Characterization of aqueous interactions of copper-doped phosphate-based glasses by vapour sorption

Owing to their adjustable dissolution properties, phosphate-based glasses (PGs) are promising materials for the controlled release of bioinorganics, such as copper ions. This study describes a vapour sorption method that allowed for the investigation of the kinetics and mechanisms of aqueous interactions of PGs of the formulation 50P₂O₅–30CaO–(20–x)Na₂O–xCuO (x = 0, 1, 5 and 10 mol.%). Initial characterization was performed using ³¹P magic angle spinning nuclear magnetic resonance and attenuated total reflectance–Fourier transform infrared spectroscopy.
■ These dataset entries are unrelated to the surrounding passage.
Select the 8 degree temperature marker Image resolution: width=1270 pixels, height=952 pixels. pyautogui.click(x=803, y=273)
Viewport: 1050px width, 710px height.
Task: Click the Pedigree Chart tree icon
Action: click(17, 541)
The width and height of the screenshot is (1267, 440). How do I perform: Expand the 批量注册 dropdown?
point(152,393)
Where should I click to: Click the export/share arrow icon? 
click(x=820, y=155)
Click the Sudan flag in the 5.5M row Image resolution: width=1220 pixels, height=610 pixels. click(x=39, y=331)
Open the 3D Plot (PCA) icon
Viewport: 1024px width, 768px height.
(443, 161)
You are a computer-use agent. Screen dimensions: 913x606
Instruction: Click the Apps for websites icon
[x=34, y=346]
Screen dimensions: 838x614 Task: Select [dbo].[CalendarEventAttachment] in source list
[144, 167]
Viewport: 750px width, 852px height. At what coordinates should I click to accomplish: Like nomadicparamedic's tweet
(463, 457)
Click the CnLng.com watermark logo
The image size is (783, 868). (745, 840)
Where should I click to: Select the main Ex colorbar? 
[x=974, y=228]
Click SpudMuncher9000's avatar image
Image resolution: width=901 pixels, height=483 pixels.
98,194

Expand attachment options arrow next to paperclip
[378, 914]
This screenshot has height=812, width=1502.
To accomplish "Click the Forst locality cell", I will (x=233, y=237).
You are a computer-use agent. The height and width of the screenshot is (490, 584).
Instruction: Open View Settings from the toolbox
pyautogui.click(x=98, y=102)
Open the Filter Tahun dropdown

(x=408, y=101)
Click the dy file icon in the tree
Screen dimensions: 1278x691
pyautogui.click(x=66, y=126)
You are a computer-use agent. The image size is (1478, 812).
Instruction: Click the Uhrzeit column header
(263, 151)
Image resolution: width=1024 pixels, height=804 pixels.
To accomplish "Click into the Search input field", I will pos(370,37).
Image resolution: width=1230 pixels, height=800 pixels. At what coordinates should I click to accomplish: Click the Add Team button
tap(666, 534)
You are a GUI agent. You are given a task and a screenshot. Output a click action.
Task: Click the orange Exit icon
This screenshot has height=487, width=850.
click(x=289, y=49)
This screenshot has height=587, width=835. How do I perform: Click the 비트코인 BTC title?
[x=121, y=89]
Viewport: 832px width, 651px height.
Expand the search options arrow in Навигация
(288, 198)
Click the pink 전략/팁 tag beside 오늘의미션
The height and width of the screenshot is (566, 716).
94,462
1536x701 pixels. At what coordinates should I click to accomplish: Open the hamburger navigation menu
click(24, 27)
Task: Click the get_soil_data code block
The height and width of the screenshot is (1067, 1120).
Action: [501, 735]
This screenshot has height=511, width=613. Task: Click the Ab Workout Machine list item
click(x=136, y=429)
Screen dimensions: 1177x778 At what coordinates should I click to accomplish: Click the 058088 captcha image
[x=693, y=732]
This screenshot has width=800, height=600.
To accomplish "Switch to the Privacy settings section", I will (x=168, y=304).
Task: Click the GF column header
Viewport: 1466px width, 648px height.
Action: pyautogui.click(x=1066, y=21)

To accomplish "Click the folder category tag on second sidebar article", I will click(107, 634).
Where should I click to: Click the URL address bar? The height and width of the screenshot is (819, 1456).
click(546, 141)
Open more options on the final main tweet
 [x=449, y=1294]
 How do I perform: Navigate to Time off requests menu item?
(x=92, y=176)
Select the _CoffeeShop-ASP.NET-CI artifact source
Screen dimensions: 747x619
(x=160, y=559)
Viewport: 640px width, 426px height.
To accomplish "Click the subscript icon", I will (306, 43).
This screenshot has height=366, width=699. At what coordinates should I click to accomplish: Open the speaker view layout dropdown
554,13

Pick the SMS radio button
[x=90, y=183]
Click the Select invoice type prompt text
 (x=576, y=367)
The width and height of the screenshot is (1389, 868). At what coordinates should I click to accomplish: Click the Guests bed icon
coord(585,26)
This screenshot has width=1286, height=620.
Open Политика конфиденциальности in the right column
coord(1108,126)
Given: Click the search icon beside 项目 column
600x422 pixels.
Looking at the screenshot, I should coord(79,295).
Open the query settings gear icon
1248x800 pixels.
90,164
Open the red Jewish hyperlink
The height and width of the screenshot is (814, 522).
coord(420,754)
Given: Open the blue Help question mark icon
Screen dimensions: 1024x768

Increasing CuO content resulted in chemical shifts of the predominant Q² NMR peak and of the (POP)_as and (PO^?) Fourier transform infrared absorptions, owing to the higher strength of the POCu bond compared to PONa. Vapour sorption and desorption were gravimetrically measured in PG powders exposed to variable relative humidity (RH). Sorption was negligible below 70% RH and increased exponentially with RH from 70 to 90%, where it exhibited a negative correlation with CuO content. Vapour sorption in 0% and 1% CuO glasses resulted in phosphate chain hydration and hydrolysis, as evidenced by protonated Q⁰(1H) and Q¹(1H) species. Dissolution rates in deionized water showed a linear correlation (R² > 0.99) with vapour sorption. Furthermore, cation release rates could be predicted based on dissolution rates and PG composition. The release of orthophosphate and short polyphosphate species corroborates the action of hydrolysis and was correlated with pH changes. In conclusion, the agreement between vapour sorption and routine characterization techniques in water demonstrates the potential of this method for the study of PG aqueous reactions.